--- Records for this task Enclosed Below ---

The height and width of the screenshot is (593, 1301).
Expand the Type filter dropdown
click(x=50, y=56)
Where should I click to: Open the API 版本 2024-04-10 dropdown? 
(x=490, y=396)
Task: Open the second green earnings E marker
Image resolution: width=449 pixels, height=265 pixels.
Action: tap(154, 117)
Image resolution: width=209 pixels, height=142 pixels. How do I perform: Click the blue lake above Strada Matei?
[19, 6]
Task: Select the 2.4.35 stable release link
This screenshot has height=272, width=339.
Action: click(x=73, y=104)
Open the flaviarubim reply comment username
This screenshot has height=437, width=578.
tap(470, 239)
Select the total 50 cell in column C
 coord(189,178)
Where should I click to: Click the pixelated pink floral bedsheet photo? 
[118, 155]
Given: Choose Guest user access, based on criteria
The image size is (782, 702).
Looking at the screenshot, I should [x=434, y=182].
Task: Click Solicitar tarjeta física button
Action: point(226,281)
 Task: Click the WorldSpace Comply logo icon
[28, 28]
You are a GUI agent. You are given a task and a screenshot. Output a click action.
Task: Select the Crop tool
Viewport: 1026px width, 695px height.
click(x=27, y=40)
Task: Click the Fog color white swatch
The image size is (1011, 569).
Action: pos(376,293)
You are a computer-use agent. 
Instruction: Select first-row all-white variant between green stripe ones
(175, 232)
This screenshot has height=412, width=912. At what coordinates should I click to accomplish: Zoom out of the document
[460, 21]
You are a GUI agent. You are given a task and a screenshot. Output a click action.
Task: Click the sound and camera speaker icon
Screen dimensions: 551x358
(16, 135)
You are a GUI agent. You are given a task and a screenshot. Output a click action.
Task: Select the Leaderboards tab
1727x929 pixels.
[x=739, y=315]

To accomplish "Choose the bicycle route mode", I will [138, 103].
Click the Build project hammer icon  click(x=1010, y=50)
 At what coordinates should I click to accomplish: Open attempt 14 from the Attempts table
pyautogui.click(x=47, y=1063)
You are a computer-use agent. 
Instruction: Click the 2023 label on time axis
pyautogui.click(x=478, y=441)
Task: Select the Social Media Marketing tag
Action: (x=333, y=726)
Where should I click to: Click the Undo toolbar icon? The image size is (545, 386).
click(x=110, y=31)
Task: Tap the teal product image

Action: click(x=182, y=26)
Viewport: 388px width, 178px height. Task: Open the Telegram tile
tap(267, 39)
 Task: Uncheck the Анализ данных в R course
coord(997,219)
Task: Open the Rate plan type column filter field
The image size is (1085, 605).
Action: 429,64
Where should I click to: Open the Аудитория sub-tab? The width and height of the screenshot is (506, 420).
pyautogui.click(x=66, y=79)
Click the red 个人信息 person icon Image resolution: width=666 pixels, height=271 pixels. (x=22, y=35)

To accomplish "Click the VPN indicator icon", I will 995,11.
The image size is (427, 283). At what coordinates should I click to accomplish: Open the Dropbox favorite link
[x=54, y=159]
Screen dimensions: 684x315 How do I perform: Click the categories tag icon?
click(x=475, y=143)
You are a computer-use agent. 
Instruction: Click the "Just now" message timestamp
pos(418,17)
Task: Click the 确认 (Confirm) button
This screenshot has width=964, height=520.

--- End of Enclosed Records for this task ---

**What needs to be done:** Could you return every record above exactly as written?

**Written response:**
The height and width of the screenshot is (593, 1301).
Expand the Type filter dropdown
click(x=50, y=56)
Where should I click to: Open the API 版本 2024-04-10 dropdown? 
(x=490, y=396)
Task: Open the second green earnings E marker
Image resolution: width=449 pixels, height=265 pixels.
Action: tap(154, 117)
Image resolution: width=209 pixels, height=142 pixels. How do I perform: Click the blue lake above Strada Matei?
[19, 6]
Task: Select the 2.4.35 stable release link
This screenshot has height=272, width=339.
Action: click(x=73, y=104)
Open the flaviarubim reply comment username
This screenshot has height=437, width=578.
tap(470, 239)
Select the total 50 cell in column C
 coord(189,178)
Where should I click to: Click the pixelated pink floral bedsheet photo? 
[118, 155]
Given: Choose Guest user access, based on criteria
The image size is (782, 702).
Looking at the screenshot, I should [x=434, y=182].
Task: Click Solicitar tarjeta física button
Action: point(226,281)
 Task: Click the WorldSpace Comply logo icon
[28, 28]
You are a GUI agent. You are given a task and a screenshot. Output a click action.
Task: Select the Crop tool
Viewport: 1026px width, 695px height.
click(x=27, y=40)
Task: Click the Fog color white swatch
The image size is (1011, 569).
Action: pos(376,293)
You are a computer-use agent. 
Instruction: Select first-row all-white variant between green stripe ones
(175, 232)
This screenshot has height=412, width=912. At what coordinates should I click to accomplish: Zoom out of the document
[460, 21]
You are a GUI agent. You are given a task and a screenshot. Output a click action.
Task: Click the sound and camera speaker icon
Screen dimensions: 551x358
(16, 135)
You are a GUI agent. You are given a task and a screenshot. Output a click action.
Task: Select the Leaderboards tab
1727x929 pixels.
[x=739, y=315]

To accomplish "Choose the bicycle route mode", I will [138, 103].
Click the Build project hammer icon  click(x=1010, y=50)
 At what coordinates should I click to accomplish: Open attempt 14 from the Attempts table
pyautogui.click(x=47, y=1063)
You are a computer-use agent. 
Instruction: Click the 2023 label on time axis
pyautogui.click(x=478, y=441)
Task: Select the Social Media Marketing tag
Action: (x=333, y=726)
Where should I click to: Click the Undo toolbar icon? The image size is (545, 386).
click(x=110, y=31)
Task: Tap the teal product image

Action: click(x=182, y=26)
Viewport: 388px width, 178px height. Task: Open the Telegram tile
tap(267, 39)
 Task: Uncheck the Анализ данных в R course
coord(997,219)
Task: Open the Rate plan type column filter field
The image size is (1085, 605).
Action: 429,64
Where should I click to: Open the Аудитория sub-tab? The width and height of the screenshot is (506, 420).
pyautogui.click(x=66, y=79)
Click the red 个人信息 person icon Image resolution: width=666 pixels, height=271 pixels. (x=22, y=35)

To accomplish "Click the VPN indicator icon", I will 995,11.
The image size is (427, 283). At what coordinates should I click to accomplish: Open the Dropbox favorite link
[x=54, y=159]
Screen dimensions: 684x315 How do I perform: Click the categories tag icon?
click(x=475, y=143)
You are a computer-use agent. 
Instruction: Click the "Just now" message timestamp
pos(418,17)
Task: Click the 确认 (Confirm) button
This screenshot has width=964, height=520.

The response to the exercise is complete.